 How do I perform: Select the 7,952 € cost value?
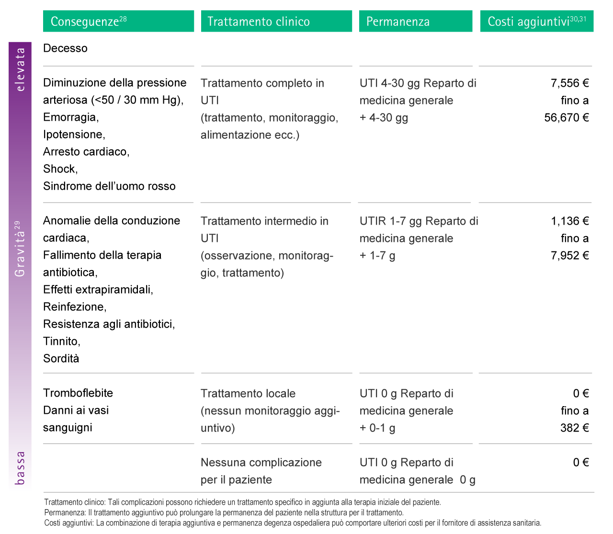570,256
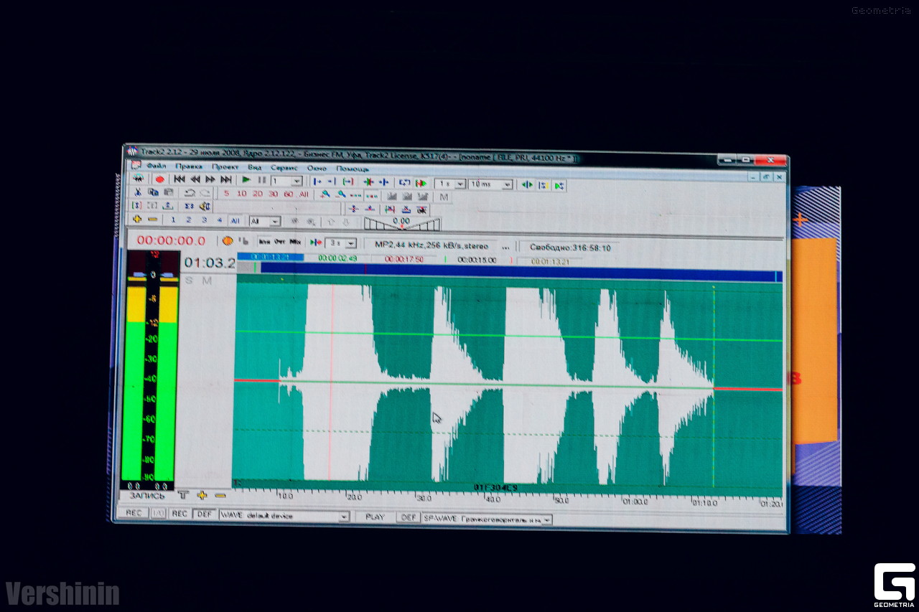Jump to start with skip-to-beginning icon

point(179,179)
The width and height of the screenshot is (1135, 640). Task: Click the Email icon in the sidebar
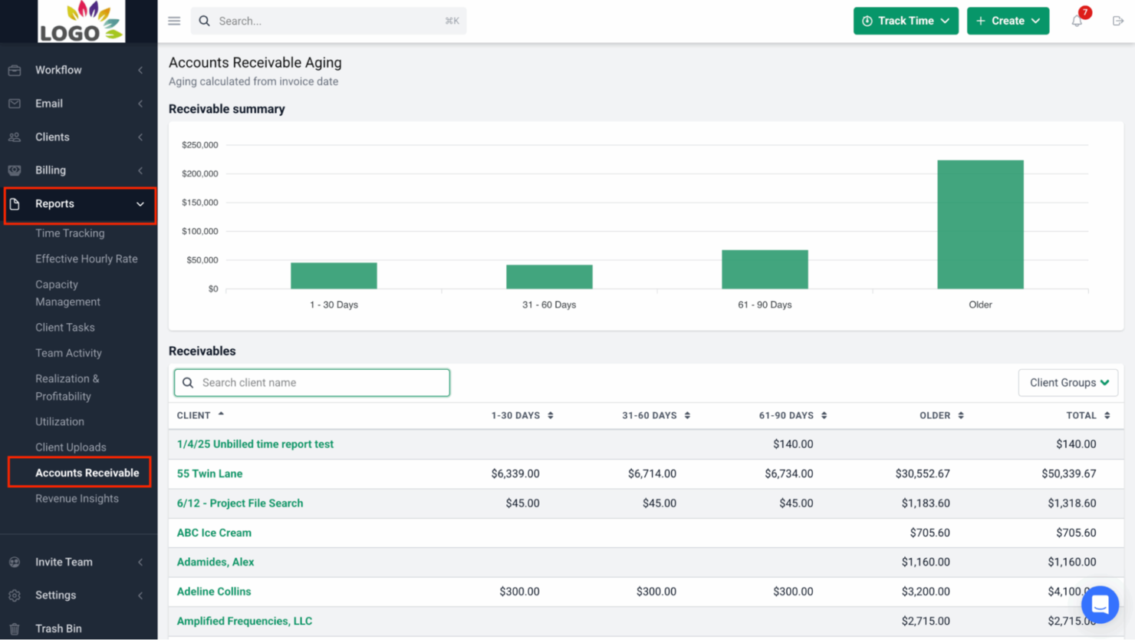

----------------------------------------

Exercise prompt — Could you set down every entry again exactly as written, leaving out any pictures?

Problem solution —
 How do I perform: Select the 7,952 € cost value?
570,256
Jump to start with skip-to-beginning icon

point(179,179)
The width and height of the screenshot is (1135, 640). Task: Click the Email icon in the sidebar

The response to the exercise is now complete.